August 5, 2019

Indonesian permanent forest moratorium signed

JAKARTA ( - Indonesian Environment and Forestry Minister Siti Nurbaya stated that President Joko “Jokowi” Widodo has signed a 5-page order for a permanent moratorium which ends the provision of new permits in primary forests and peatlands covering areas of over 66 million hectares, or 844 times the size of New York.

This permanent moratorium, which went into effect after its signing and will remain so until improved forest and peatland governance is achieved, means that no new permits will be issued in these large areas, in particular for pulpwood plantations and palm oil expansion, as well as logging and mining. 

The permanent moratorium, the minister explained, is aimed at ongoing improved forest and peat governance, coupled with the necessary focus on continuing to save primary forests and peatlands.

“In this way, Indonesia will be able to continue reducing emissions from deforestation as well as forest degradation involving large primary forests and peatlands,” Minister Nurbaya pointed out at the ministry building (Aug 5).

Having discussed the details of the extent of the permanent moratorium on an earlier occasion, as previously reported by (Jul 1), the minister elaborated further. 

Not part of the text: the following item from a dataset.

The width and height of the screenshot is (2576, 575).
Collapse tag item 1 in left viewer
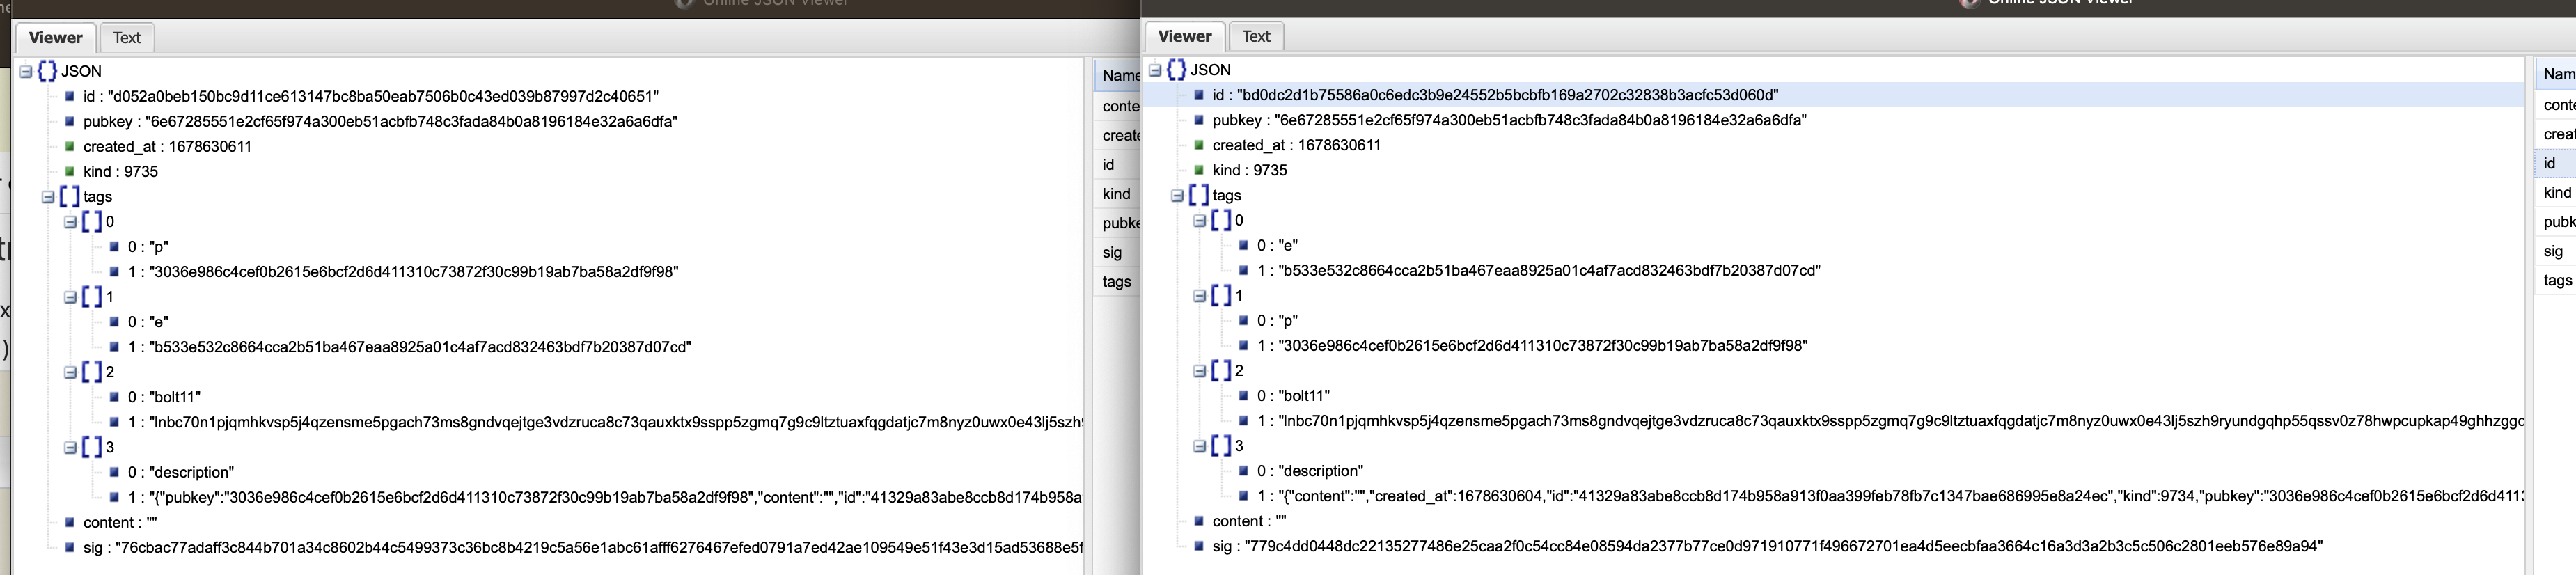click(x=70, y=297)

According to her, the permanent moratorium initiative, spanning an area more than 21 times larger than Belgium, is 100% led by the Indonesian government, which is also seeking to protect the large biodiversity and habitat of numerous wildlife species in the areas involved.

“It should be emphasized that this initiative of a permanent moratorium ending the issuing of new permits, which was signed by the President, is not about accommodating input from NGOs or giving in to pressure from donor groups,” she stressed.

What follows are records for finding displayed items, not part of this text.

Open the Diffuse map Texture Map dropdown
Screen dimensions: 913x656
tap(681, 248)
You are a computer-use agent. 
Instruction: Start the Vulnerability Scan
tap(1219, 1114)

The permanent moratorium covers areas of primary forest and peatlands in conservation forests, protection forests, production forests, as well as convertible production forest areas and non-state forest areas, in line with an indicative map for ending the provision of new permits.

The following photos are of a minor part of the Bornean orangutan-inhabited Sebangau National Park which was incorporated in the temporary moratorium map in 2011 but had a section sliced off by the previous administration for the provision of a palm oil permit in 2013, as recently reported by (Jul 16)

As of today, the peat forests removed from the boundaries of the national park are still almost entirely intact. Nonetheless, with the emergence of the new permanent moratorium, this controversial practice is certainly expected to end.

Various levels of implementation 

The Environment and Forestry Minister has power over nearly all the implementation of the new permanent moratorium, given that more than 63.5 million hectares, or more than 96% of the total permanent moratorium indicative map, are under her authority.   

The President has also ordered governors and regents/mayors in charge of those areas not under the minister’s control - comprised of 2.25 million hectares of non-state forest areas or under 4% of the permanent moratorium indicative map - to stop issuing new permits.

Furthermore, these governors and regents/mayors have also been ordered not to issue recommendations for new permits. In this regard, the Minister of Home Affairs has been tasked with guiding and supervising these officials in the implementation of the President’s order.

Meanwhile, the Agrarian Minister/Head of the National Land Agency has been instructed by the President not to issue any land rights titles in areas lying within the permanent moratorium indicative map. 

The Agrarian Minister has also been given the duty of accelerating the consolidation of the permanent moratorium indicative map into provincial spatial plans up to the regency/city levels. This is aimed at improving land use governance through collaborations with the governors and regents/mayors concerned. 

In addition to being tasked with enhancing governance policies in the agriculture and plantation sector, the Minister of Agriculture has been asked to improve the effectiveness of critical land management, including through ecosystem restoration.

The Minister of Agriculture has also been ordered to stop issuing agriculture and plantation permits in areas covered by the permanent moratorium indicative map.

The indicative map is to be defined and revised every six months by the Environment and Forestry Minister, while the Head of the Geospatial Information Agency has been given the responsibility of validating and integrating forest and peatland land cover in accordance with the indicative map.

This validation and integration process will be undertaken in collaboration with the Environment and Forestry Minister and Agrarian Minister. 

Reporting and monitoring

President Jokowi has also ordered the Environment and Forestry Minister to report on the implementation of the permanent moratorium every six months, or at any other time if necessary.

As to the monitoring of the execution of the President’s order for a permanent moratorium, this is the duty of the Cabinet Secretary who is also required to report on this to the President himself.

This permanent moratorium on the issuance of new permits was preceded by another bold initiative in September last year, when President Jokowi signed a moratorium on the issuance of new permits for palm oil expansion in areas of good forest cover (secondary forests).